Keys_t::iterator l_itKey = std::find( keys.begin(), keys.end(), note_name );
if (l_itKey != keys.end())
{
double x = time_stamp * mm_per_second * time_scale;
double y = double(double(std::distance( keys.begin(), l_itKey )) - double(middle_c_key)) * distance_between_notes_in_mm;
y += ((track_width + space_between_tracks) * track);
if (sharp_found)
{
y += (distance_between_notes_in_mm / 2.0);
colour = red;
}
// Check to see if we have two notes that are too close to each other for the mechanism to play them.
if (key_position.find(note_name) == key_position.end())
{
key_position[note_name] = x;
}
// Measure the distance between this note and the previous equivalent note. If we need to expand our
// time scale to ensure consecutive notes are not too close together, do it now.
if ((dist(x, key_position[note_name]) < min_distance_between_notes) && (dist(x, key_position[note_name]) > 0.0))
{
// Need to scale the whole piece up.
double increase_in_time_scale = double(double(min_distance_between_notes) / double(dist(x, key_position[note_name])));
if (increase_in_time_scale > 1.0)
{
time_scale = increase_in_time_scale * time_scale;
time_scale_changed = true;
}
}
key_position[note_name] = x;
// It's a key we have to play. Generate the GCode.
l_ossGCode.str("");
l_ossGCode << "G83 X " << x << " Y " << y << "\t(" << note_name << ")";
gcode.push_back( l_ossGCode.str() );
if (sharp_found)
{
std::ostringstream l_ossHeeks;
l_ossHeeks << "<Circle col=\"" << colour << "\" r=\"" << (distance_between_notes_in_mm / 2.0) * 0.85 << "\" cx=\"" << x << "\" cy=\"" << y << "\" cz=\"0\" ax=\"0\" ay=\"0\" az=\"1\" id=\"" << id++ << "\">\n";
l_ossHeeks << " <Point col=\"" << colour << "\" x=\"" << x << "\" y=\"" << y << "\" z=\"0\" id=\"" << id++ << "\" />\n";
l_ossHeeks << "</Circle>\n";
heeks.push_back( l_ossHeeks.str() );
}
else
{
std::ostringstream l_ossHeeks;
l_ossHeeks << "<Point col=\"" << colour << "\" x=\"" << x << "\" y=\"" << y << "\" z=\"0\" id=\"" << id++ << "\" />";
heeks.push_back( l_ossHeeks.str() );
}
// printf("G83 Want hole for key %s at %lf,%lf\n", note_name, x, y );
number_of_notes_included++;
}
else
{
// This key doesn't fall exactly on our scale. Ignore it.

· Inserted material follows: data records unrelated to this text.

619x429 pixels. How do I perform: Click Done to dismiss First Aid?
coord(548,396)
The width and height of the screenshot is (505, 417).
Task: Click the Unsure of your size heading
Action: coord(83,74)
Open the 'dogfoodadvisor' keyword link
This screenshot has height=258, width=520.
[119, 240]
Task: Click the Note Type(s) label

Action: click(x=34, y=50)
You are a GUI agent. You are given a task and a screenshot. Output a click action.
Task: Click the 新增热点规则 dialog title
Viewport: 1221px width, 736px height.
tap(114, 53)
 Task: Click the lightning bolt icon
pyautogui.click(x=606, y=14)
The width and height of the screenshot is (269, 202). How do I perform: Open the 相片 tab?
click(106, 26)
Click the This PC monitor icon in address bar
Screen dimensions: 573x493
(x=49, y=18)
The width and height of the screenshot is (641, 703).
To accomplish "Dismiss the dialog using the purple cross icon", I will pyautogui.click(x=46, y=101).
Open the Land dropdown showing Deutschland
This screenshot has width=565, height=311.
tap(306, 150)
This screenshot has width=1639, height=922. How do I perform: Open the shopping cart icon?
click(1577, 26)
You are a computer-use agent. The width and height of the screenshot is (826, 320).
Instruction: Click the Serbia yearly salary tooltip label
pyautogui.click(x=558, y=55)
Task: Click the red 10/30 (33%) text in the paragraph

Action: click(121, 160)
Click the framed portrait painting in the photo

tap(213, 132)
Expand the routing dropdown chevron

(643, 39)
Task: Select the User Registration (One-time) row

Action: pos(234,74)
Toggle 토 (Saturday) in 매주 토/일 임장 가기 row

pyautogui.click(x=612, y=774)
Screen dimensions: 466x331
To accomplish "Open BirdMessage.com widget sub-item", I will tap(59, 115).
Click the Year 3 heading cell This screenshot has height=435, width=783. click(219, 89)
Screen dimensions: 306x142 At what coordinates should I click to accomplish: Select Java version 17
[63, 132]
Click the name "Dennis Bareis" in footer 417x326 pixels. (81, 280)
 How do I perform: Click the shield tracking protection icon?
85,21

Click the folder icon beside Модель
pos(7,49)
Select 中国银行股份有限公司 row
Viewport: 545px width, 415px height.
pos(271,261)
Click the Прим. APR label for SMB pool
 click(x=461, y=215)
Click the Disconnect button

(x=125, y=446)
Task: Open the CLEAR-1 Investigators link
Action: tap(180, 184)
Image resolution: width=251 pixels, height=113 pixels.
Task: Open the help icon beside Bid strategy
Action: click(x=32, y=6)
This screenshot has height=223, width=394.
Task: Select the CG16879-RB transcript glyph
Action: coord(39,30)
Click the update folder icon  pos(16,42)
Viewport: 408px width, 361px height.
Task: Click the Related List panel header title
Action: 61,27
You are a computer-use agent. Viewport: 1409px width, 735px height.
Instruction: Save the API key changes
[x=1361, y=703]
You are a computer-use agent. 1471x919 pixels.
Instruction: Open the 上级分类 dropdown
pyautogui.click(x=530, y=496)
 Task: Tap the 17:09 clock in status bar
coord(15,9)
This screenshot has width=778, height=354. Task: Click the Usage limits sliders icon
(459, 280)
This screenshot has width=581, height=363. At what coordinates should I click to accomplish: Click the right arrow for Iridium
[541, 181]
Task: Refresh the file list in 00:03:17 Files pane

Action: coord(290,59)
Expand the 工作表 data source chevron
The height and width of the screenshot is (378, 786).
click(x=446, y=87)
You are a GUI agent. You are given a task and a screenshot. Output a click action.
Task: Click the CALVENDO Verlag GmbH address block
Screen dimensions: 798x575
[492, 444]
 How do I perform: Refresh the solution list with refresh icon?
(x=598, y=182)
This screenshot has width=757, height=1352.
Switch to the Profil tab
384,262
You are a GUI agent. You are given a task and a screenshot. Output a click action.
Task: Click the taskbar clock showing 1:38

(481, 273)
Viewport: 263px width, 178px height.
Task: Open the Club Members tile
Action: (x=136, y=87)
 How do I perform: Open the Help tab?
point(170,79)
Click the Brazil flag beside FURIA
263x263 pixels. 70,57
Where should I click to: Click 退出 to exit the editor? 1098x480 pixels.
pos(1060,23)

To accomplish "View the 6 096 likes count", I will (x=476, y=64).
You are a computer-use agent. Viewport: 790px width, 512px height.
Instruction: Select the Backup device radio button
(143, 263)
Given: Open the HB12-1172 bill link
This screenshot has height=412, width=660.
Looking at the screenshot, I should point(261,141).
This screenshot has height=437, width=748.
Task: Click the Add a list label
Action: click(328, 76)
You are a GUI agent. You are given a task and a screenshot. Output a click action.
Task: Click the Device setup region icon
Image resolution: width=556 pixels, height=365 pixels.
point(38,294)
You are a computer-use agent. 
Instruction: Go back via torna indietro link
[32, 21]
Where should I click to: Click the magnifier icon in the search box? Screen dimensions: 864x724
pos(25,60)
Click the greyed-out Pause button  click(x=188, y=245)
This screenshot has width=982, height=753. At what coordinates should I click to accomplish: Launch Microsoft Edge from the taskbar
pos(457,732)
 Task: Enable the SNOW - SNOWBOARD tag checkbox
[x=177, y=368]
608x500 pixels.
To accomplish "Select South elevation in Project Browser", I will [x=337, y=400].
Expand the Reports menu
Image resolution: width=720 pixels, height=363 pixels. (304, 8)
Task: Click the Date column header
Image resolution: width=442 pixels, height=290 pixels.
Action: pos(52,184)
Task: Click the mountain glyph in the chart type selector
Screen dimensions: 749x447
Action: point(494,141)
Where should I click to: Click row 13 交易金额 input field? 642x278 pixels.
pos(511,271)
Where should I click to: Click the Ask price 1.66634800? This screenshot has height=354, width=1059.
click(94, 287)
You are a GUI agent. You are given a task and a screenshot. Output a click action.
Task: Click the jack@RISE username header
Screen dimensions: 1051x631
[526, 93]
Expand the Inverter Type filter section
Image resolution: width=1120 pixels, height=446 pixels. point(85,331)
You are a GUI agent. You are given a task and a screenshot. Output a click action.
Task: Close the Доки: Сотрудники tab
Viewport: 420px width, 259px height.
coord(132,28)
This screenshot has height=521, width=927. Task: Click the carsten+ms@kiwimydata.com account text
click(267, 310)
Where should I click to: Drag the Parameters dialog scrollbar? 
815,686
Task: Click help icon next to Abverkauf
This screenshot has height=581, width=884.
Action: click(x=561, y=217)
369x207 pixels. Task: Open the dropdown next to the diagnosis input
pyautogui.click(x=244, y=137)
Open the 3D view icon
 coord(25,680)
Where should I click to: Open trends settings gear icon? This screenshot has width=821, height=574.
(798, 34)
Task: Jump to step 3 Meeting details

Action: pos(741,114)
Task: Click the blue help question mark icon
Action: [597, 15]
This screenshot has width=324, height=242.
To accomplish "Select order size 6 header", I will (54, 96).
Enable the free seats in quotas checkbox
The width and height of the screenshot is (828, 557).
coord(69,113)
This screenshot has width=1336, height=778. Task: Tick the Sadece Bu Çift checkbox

number_of_notes_ignored++;
printf("Missed note %s\n", note_name);
}
} // End if - then
} // End for
l_ossGCode.str("");
l_ossGCode << "(" << (double(number_of_notes_included)/double(number_of_notes_included + number_of_notes_ignored)) * 100.0
<< " % utilisation of notes)";
gcode.push_back(l_ossGCode.str());
printf("%s\n", l_ossGCode.str().c_str());
l_ossGCode.str("");
l_ossGCode << "(Of the " << (number_of_notes_included + number_of_notes_ignored) << " notes, we are using "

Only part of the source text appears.